When you wish to pray, you can use the Click to Pray app to pick a particular rosary. According to the Vatican's press release, " The Rosary shows the user's progress throughout the different mysteries and keeps track of each completed rosary." of people around the globe to pray every day. The Click To Pray eRosary is thus intended to accompany him in his Daily and Monthly Intentions in Order to Build a World with the Taste of the Gospel. "
That sounds harmless enough, but at least one security researcher discovered a security flaw in the app over the weekend. Fidus Information Security, a UK firm, has discovered the vulnerability within minutes of the app launch. Security researcher Elliot Alderson presents it to CNET.
Less than 5 minutes into the eRosary application our research team has developed a full account takeover exploit. Can obtain e-mails, phone numbers, height, weight and other personal data. This has been reported. Luckily it's so new it's not in the wild yet. pic.twitter.com/XpqYqDpgC2
̵1; Fidus InfoSecurity (@FidusInfoSec) October 17, 2019
Trouble is, the PIN code can be seen by anyone who could see the app traffic, as it would be contained in the API's response. So you could, in theory, see the PIN without needing access to the email account. Requesting a PIN, so it seems like you've been out of your session in the app.

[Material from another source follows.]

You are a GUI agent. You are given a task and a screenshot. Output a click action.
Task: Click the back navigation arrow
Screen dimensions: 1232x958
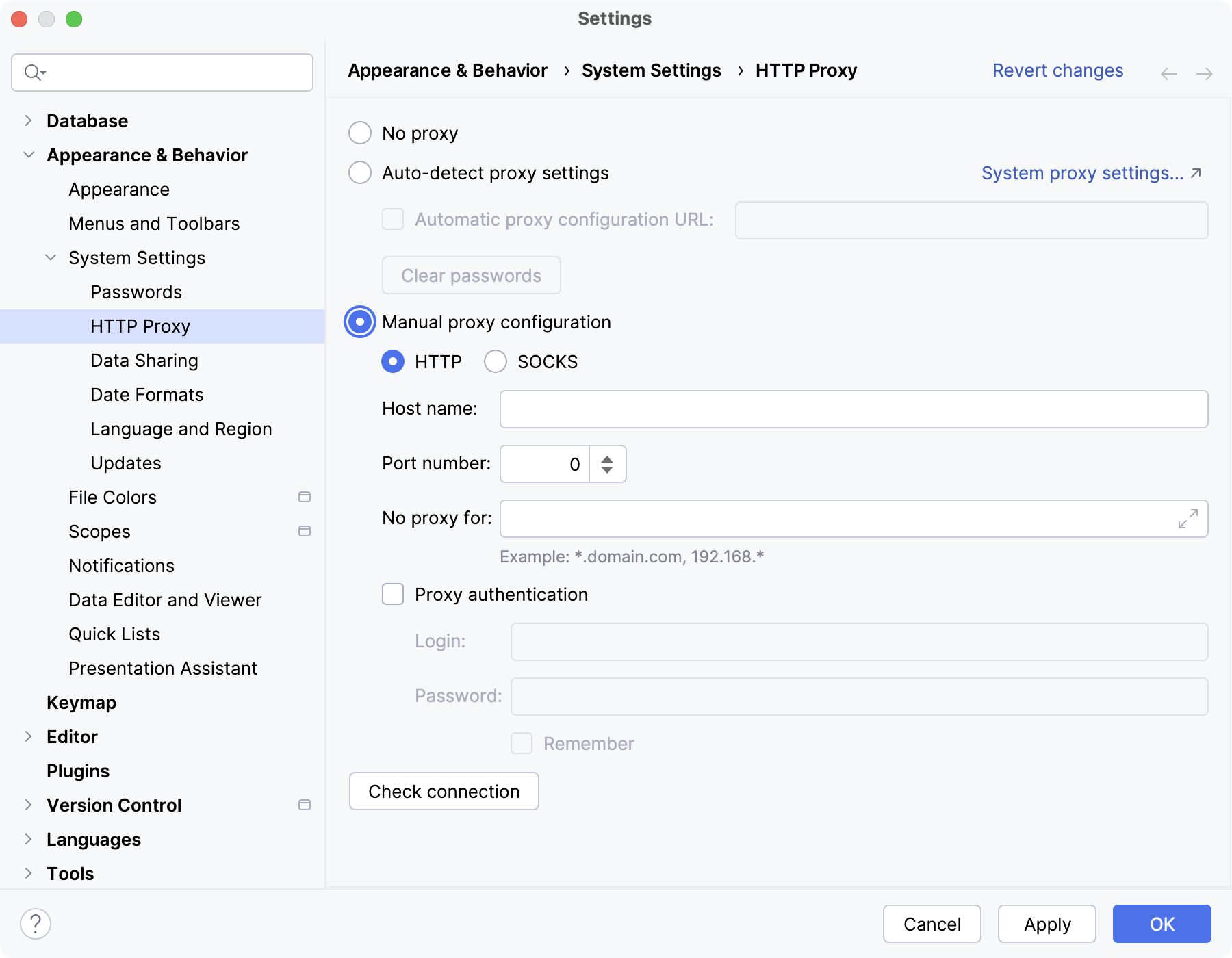tap(1169, 73)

The person who accessed your account would be able to see any information there, including your prayers, your steps, etc.

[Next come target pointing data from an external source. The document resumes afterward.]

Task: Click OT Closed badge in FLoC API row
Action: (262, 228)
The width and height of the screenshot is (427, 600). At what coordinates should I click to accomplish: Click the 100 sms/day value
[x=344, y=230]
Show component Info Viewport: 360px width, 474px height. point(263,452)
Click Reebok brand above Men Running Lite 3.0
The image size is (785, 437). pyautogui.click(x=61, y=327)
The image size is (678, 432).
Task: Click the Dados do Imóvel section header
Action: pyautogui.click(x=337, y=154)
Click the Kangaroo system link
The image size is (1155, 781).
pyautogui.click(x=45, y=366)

According to CNET, the issue has now been fixed. Alderson has just been to the Vatican about the issue, but eventually someone listened. The Register reports both Alderson and Fidus reported the vulnerability at about the same time.

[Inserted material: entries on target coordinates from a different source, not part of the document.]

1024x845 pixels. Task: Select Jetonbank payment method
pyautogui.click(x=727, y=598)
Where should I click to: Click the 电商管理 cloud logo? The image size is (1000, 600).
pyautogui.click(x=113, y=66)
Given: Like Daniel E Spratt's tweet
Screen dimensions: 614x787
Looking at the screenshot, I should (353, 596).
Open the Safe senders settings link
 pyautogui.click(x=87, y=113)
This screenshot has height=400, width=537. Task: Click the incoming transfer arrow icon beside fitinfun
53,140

Elliot found a vulnerability in a newly-released app loosely connected to my office.
He was patient with our dev team.
He was everything we needed to fix the vulnerability. https://t.co/CVn07tOEDF
– Fr. Robert R. Ballecer, SJ (@padresj) October 18, 2019
I'm sure there's some sort of irony in an item that's supposed to help the faithful feel more comfortable and secure turning out to be the child of insecure itself. Still, it's not that unusual for a wearable, and it's been good to know the situation.